At a special called city council meeting May 31, Montgomery City Council voted against enacting a moratorium on permits for food trucks as defined under Chapter 64 of the city's code of ordinances. During the public comment period of the meeting, community members spoke against the moratorium, which would have prevented 16-year-old Jacob Irving from opening his food truck despite already paying the permit fee.
Irving, whose food truck Pop Pop’s Dandy Dog is set to open June 3, had the council chamber full of supporters wearing yellow shirts with his restaurant logo and speaking in support of him during public comment. Irving said during the meeting that the moratorium would prevent him from opening even though he already paid the permit fee and was less than a week away from having his permit approved.
“I was shocked when I learned that there's a moratorium proposing to be passed that will be placed on new permits, and that my own city would break down the spirit of a young entrepreneur; that the city elected officials might appear to be anti-business and anti-youth,” Irving said at the meeting.
Mayor Byron Sanford said a new ordinance in regard to food trucks is necessary because the current one has been in effect since 1996; however, Council Member T.J. Wilkerson and Council Member Casey Olson moved to vote against the moratorium, stating Irving has met the permit qualifications so there is no reason to prevent him from opening, and the two new council members—Olson and Cheryl Fox—are not yet versed on the ordinance.
“The fact is this moratorium and all this, it questions my integrity in the people that elected me to serve,” Olson said at the meeting.
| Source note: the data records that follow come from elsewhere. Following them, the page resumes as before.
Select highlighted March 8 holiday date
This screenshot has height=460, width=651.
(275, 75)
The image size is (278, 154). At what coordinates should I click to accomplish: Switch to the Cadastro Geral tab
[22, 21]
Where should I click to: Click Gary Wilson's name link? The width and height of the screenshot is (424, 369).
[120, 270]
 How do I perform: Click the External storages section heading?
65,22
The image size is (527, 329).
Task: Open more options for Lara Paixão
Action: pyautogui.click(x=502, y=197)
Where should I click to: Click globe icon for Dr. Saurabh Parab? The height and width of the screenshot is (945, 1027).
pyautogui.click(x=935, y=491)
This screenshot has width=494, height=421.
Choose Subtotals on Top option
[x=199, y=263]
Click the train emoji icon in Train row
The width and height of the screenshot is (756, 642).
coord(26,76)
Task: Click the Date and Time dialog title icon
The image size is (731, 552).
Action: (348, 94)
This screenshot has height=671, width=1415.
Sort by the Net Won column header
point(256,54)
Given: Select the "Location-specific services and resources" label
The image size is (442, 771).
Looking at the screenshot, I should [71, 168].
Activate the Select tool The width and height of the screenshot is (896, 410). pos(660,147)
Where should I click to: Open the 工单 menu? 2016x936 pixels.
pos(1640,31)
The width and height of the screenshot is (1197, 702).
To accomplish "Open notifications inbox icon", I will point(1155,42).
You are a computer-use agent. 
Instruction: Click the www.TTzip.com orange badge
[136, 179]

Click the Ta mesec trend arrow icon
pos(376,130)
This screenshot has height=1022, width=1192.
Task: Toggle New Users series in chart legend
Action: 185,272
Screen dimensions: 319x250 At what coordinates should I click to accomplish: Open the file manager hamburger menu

Montgomery City Council previously voted against changing the city ordinance related to food trucks at its Nov. 9 meeting, which would have required mobile food trucks to move every 48 hours and be within 300 feet of a restroom. The ordinance failed in a 3-2 vote with then-council members Kevin Lacy, Wilkerson and Julie Davis voting against it, and Sanford and Council Member Carol Langley voting to approve the ordinance. At the May 31 meeting, Wilkerson moved to vote against the moratorium and Olson seconded the motion, with the moratorium ultimately failing.